## Dataset records:
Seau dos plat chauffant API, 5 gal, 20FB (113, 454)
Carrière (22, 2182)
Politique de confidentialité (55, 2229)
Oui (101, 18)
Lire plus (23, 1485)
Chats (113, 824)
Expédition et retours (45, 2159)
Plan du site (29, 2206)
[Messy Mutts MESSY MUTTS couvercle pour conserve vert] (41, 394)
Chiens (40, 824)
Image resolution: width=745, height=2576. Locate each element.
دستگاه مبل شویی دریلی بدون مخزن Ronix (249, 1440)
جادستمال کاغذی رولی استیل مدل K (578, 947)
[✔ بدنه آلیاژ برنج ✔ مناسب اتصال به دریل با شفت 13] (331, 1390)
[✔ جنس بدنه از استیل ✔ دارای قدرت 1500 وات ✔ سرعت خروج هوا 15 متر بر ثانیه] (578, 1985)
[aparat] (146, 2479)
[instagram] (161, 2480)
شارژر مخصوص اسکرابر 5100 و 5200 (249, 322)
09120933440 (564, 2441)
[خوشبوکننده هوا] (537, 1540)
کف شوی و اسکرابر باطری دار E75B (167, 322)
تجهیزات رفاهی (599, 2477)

## What you are asked to do:
State how many lines in the records above contain the word "استیل". Write the number alone.

## Solution to the problem:
2